# A little frantic. Signs of intestinal blockage? Or ?



## xellil (Apr 4, 2011)

rebel seems uncomfortable or in pain. He sits, stands, sits, stands. It seems like when he stands up it may hurt so then he sits. Or he paces. I am assuming this is a sign of stomach pain. 

He has retched once.

The only different food is i got him some pork necks. 

Definitely, something wrong. If I take him in to the ER vet, these are the people who loathe and despise raw feeding. 

Do you think this is something I could wait a few hours for, or should I take him in ASAP? Could this be a blockage? What else could cause the stomach pain?

He never eats anything he shouldn't, ever. if it's a blockage, it has to be the bones.


----------



## xellil (Apr 4, 2011)

My vet can see him in two hours. Thank god at least i wont' have to go through the raw food stuff at the ER.


----------



## hmbutler (Aug 4, 2011)

if he seems to be in pain, I'd take him to the ER vet. If they try to lecture you on raw, just tell them to shut the f*** up and do their jobs to help him - hopefully they will be considerate enough NOT to lecture you when you're obviously so worried.

I wouldn't wait if you're only going to fret about it, and if he seems in pain. Better to be safe than sorry!


----------



## xellil (Apr 4, 2011)

He's better now, i don't think his stomach is hurting so bad. His appt. is in an hour and 15 minutes so I think we can wait.

And yes you are right, I should have more guts against the ER people. One in particular has me totally intimidated. Everything that is wrong with my dogs has always been because i won't feed them Science Diet. i was freaking out about what would happen when they asked me what he had eaten.

I'm wondering if this is the pork necks.
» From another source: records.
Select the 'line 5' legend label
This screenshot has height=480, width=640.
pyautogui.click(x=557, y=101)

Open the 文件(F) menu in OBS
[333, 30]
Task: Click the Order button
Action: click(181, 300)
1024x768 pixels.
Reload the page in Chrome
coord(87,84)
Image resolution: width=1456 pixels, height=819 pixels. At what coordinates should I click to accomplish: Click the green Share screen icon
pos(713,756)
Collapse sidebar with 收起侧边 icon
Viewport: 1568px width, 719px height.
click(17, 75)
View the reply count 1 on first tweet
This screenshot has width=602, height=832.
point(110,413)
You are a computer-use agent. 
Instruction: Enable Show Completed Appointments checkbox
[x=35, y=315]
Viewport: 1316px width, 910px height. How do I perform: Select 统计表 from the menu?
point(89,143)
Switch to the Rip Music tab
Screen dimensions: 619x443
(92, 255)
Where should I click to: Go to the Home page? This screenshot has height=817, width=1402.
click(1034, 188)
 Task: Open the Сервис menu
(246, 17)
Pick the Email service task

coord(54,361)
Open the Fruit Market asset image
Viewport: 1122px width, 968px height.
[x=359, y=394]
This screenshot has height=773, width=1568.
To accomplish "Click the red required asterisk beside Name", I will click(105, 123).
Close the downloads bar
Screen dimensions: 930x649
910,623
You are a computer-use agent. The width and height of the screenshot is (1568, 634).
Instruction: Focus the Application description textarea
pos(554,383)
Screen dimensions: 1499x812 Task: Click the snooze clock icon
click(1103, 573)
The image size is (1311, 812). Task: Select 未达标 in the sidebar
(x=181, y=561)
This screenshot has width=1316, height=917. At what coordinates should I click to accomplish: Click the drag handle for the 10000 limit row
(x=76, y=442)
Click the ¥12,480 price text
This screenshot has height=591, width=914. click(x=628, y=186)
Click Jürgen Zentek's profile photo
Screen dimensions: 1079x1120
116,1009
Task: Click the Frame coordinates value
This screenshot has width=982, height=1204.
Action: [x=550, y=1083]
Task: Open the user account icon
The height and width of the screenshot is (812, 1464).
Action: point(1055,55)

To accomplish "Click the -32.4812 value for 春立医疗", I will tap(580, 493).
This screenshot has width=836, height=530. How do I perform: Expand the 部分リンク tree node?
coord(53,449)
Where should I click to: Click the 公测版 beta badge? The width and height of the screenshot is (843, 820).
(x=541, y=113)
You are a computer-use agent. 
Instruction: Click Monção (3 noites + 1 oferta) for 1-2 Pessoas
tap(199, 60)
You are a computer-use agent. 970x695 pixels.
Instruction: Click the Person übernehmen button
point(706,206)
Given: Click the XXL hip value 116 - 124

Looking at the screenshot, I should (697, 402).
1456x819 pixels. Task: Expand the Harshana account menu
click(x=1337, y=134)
They didn't seem any denser or harder to eat than anything else I have given him.


----------



## werecatrising (Oct 15, 2010)

I'm sure you know this,but dobes are prone to bloat.GDV. I always error on thew side of caution with Quinn.


----------



## whiteleo (Sep 7, 2008)

I hope everything is alright, I know all too well how very scary this is!


----------



## xellil (Apr 4, 2011)

I love my vet. She never once said it might be bones. She thinks it might be a stomach irritation from the anti-inflammatory i've been giving him for his leg, so she switched that to tramadol. 

She wanted to give him something that would reduce the acid in his stomach, but i was worried that he would have trouble digesting his food. So she gave him something that would coat his stomach and intestines - I'm considering not doing that either, because I really hate to screw up his digestion.

I do wonder though if maybe that pork neck bone scratched him somehow- I've been given them to him for three days.

But he needs to eat easily digestible stuff. Maybe boneless only for a couple of days, even though it will probably give him diarrhea. And then add some chicken bones, maybe. Not sure.

Thanks very much. I was quite freaked out. I thought he was dying on me.


----------



## SpooOwner (Oct 1, 2010)

glad it wasn't gdv.


----------



## whiteleo (Sep 7, 2008)

I consider pork necks a real no-no for my bunch as they are far more dense than say pork ribs, and don't have nearly as much meat on them. I'm glad all turned out.

It is so hard on us when our fur kids are in pain and we don't know exactly what is is that is causing it. Tramadol is definitely a good anti-inflammatory, I've been on it for years, and this is what I give my dogs when something pops up. 

Now, sit back and cuddle with your kids.


----------



## DaneMama (Jun 27, 2008)

I am not a fan of pork necks at all...I wouldn't suggest giving them to your dogs. 

I'm glad that Rebel is doing better, and that your vet was so great with the case. 

As far as what to feed him the next couple of days, I would do just bone in chicken with skin and fat removed. If you want to make it even easier on him you can smash the bones up with a hammer or kitchen mallet first. 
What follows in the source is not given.